1.12. Plan Year. The term Plan Year shall mean the Banks fiscal year.
1.13. Retirement. The term Retirement or Retires shall refer to the date which the Executive acknowledges in writing to Bank to be the last day the Executive will provide any significant personal services, whether as an employee or independent consultant or contractor, to the Bank. For purposes of this Agreement, the phrase significant personal services shall mean more than ten (10) hours of personal services rendered to one or more individuals or entities in any thirty (30) day period.
1.14. Termination for Cause. The term Termination for Cause shall mean termination of the employment of the Executive by reason of any of the following, and only by reason of any of the following:
(a) The Executives deliberate violation of (i) any state or federal banking or securities laws, or of the Bylaws, rules, policies or resolutions of the Bank, or (ii) of the rules or regulations of the California Department of Financial Institutions, the
Federal Deposit Insurance Corporation, the Federal Reserve Board of Governors, the Office of the Comptroller of the Currency or any other regulatory agency or governmental authority having jurisdiction over the Bank, which has a material financial adverse effect upon the Bank; or
(b) The Executives conviction of (i) any felony or (ii) a crime involving moral turpitude or a fraudulent or dishonest act which, in each case, has a material financial adverse effect on the Bank.
1.15. Year of Service. The term Year of Service shall mean any calendar year in which the Executive is employed by the Bank for at least six months.

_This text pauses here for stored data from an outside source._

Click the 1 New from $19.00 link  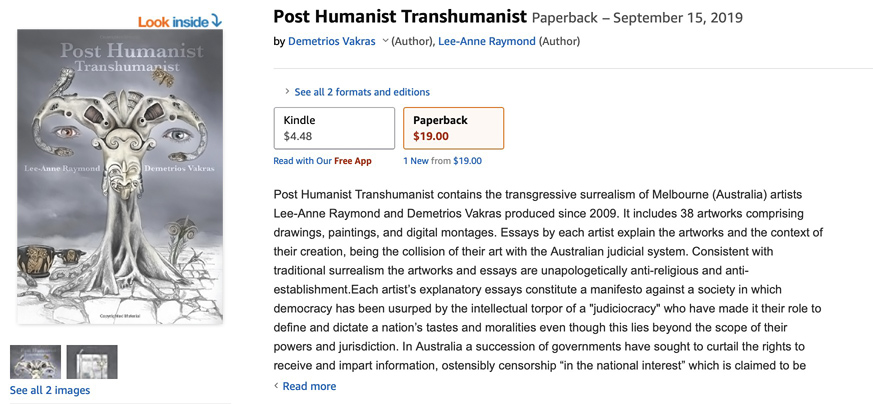tap(442, 160)
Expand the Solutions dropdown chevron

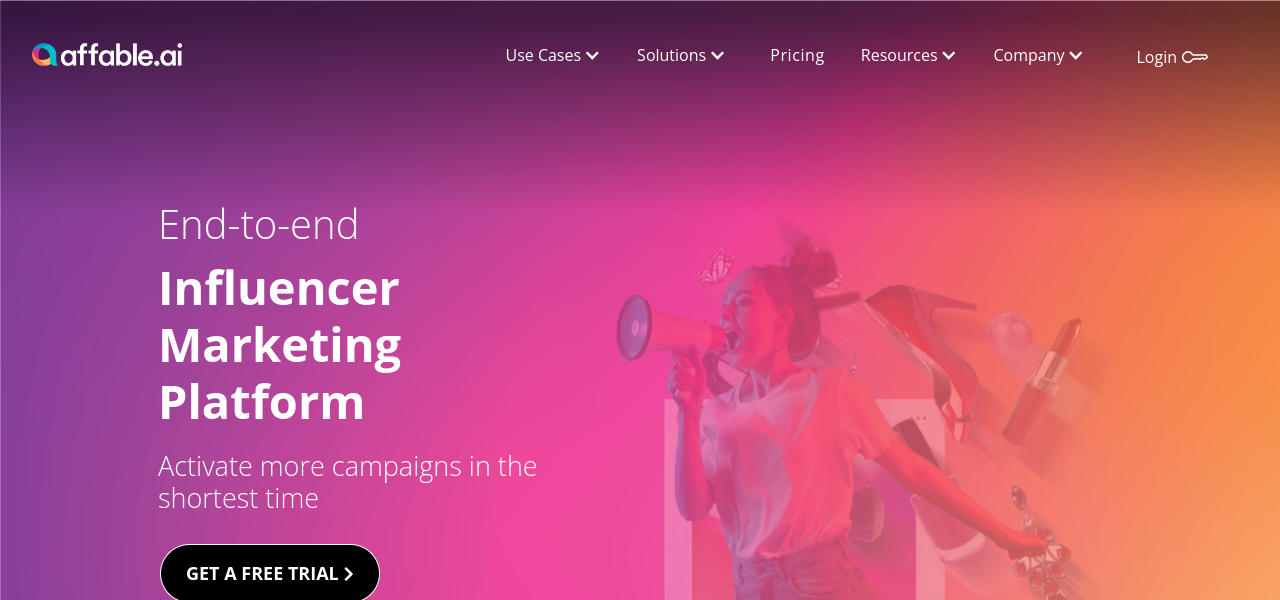(717, 56)
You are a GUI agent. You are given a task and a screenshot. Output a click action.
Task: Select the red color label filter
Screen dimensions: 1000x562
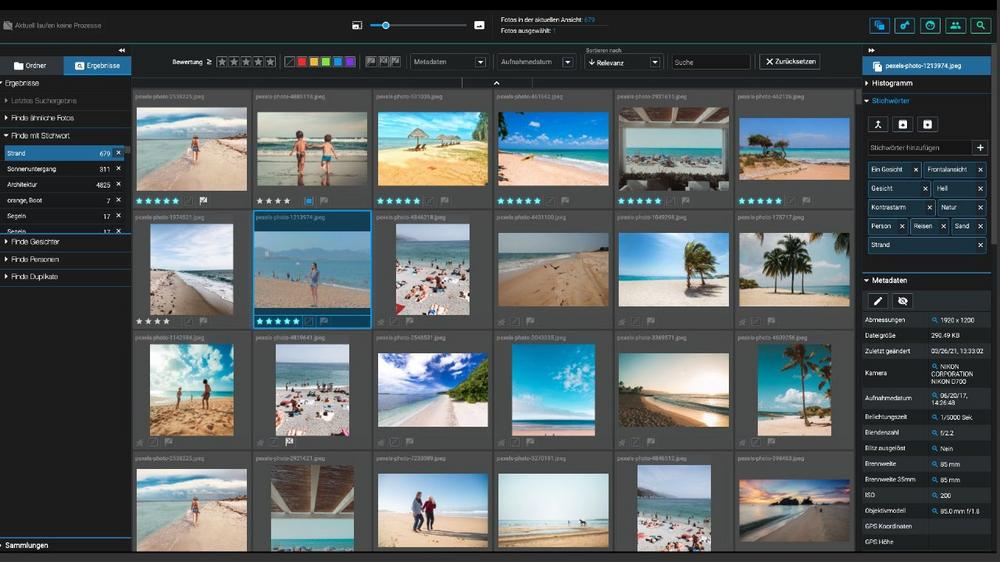(x=302, y=62)
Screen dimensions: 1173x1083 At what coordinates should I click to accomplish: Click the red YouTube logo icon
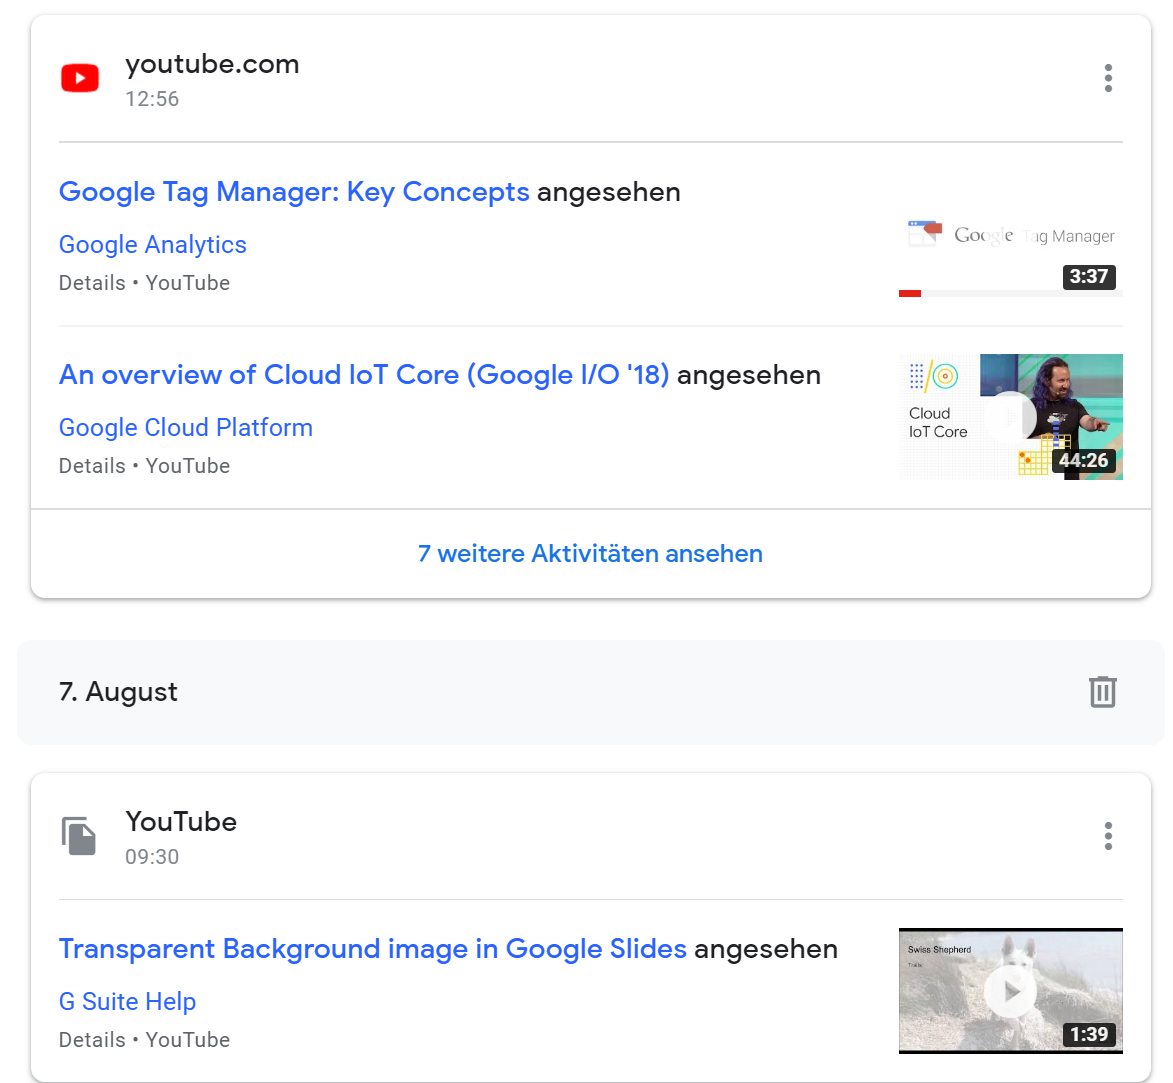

2. Scope, Purpose and Effect.
2.1. Contract of Employment. Although this Agreement is intended to provide the Executive with an additional incentive to remain in the employ of the Bank, this Agreement shall not be deemed to constitute a contract of employment between the Executive and the Bank nor shall any provision of this Agreement restrict or expand the right of the Bank to terminate the Executives employment. This Agreement shall have no impact or effect upon any separate written Employment Agreement which the Executive may have with the Bank, it being the parties intention and agreement that unless this Agreement is specifically referenced in said Employment Agreement (or any modification thereto), this Agreement (and the Banks obligations hereunder) shall stand separate and apart and shall have no effect on or be affected by, the terms and provisions of said Employment Agreement.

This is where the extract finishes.